* _RECORD EXCERPTS_
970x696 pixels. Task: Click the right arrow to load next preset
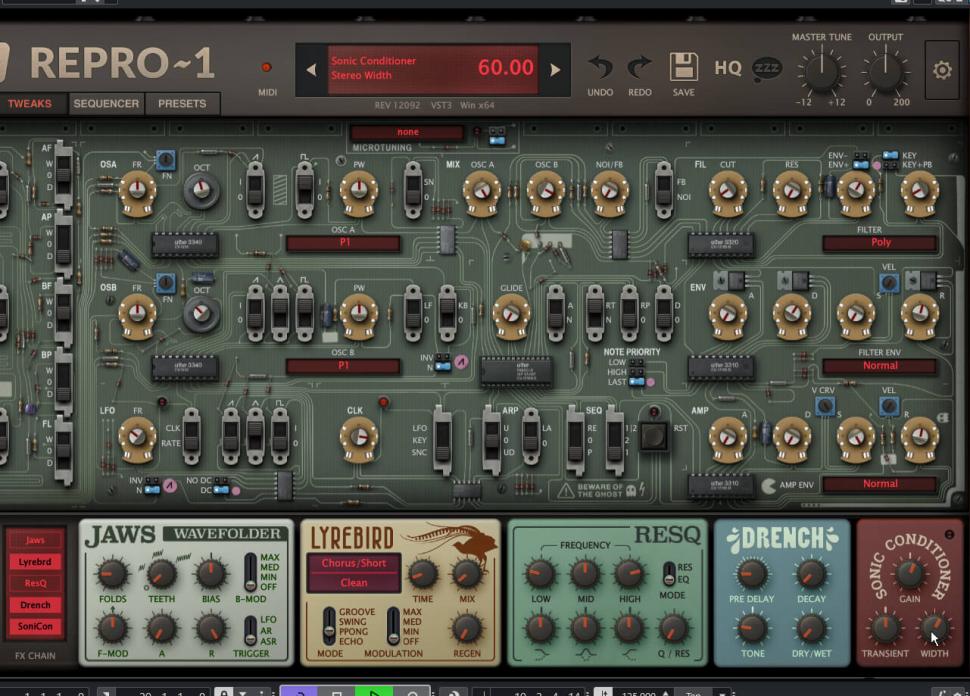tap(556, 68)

--

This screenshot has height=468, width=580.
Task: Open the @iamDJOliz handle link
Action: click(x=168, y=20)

--

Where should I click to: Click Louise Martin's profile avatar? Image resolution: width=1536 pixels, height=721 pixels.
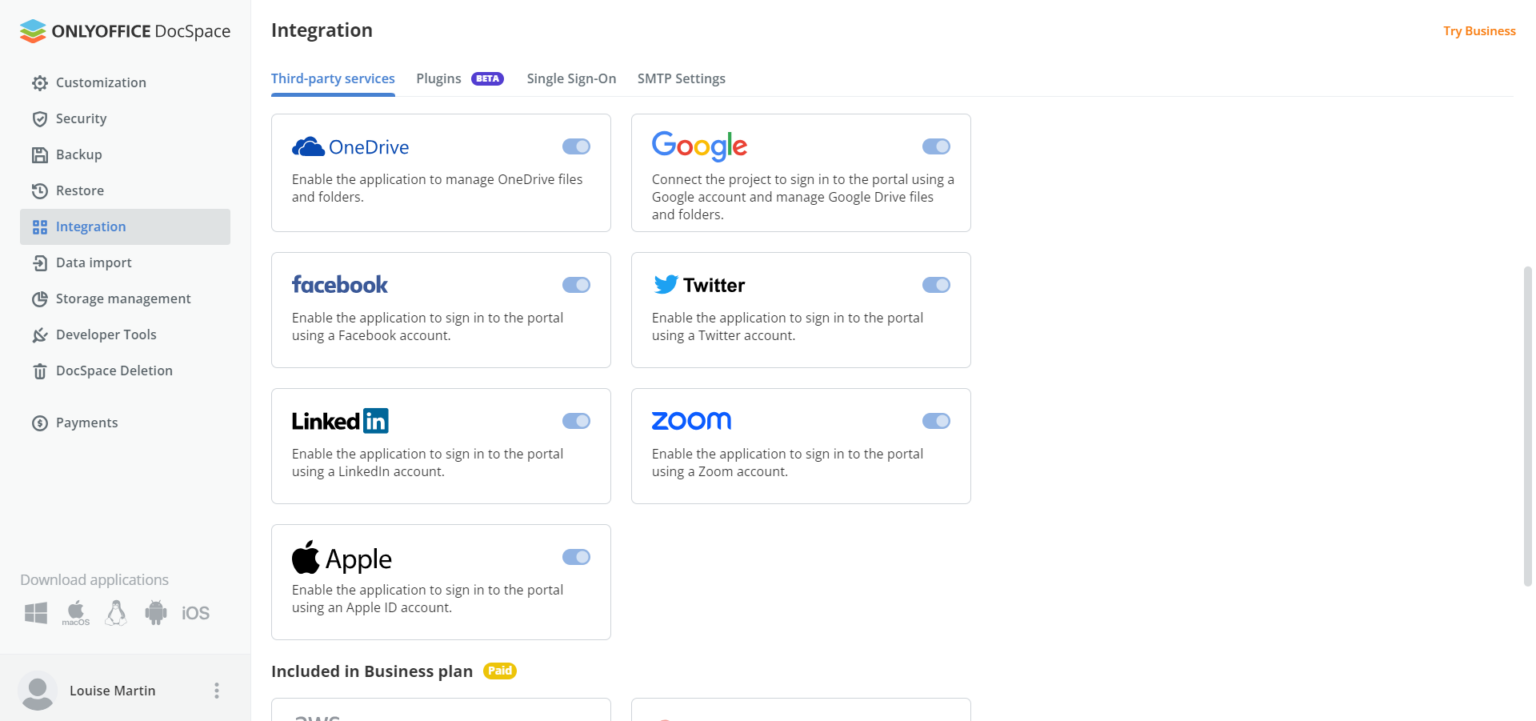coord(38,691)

* _WHAT YOU SHOULD DO_
Quote the entries word for word, beginning at the line that contains "970x696 pixels. Task: Click" and stopping after the line that contains "tap(556, 68)", and leave the pictures out.

* _ANSWER BELOW_
970x696 pixels. Task: Click the right arrow to load next preset
tap(556, 68)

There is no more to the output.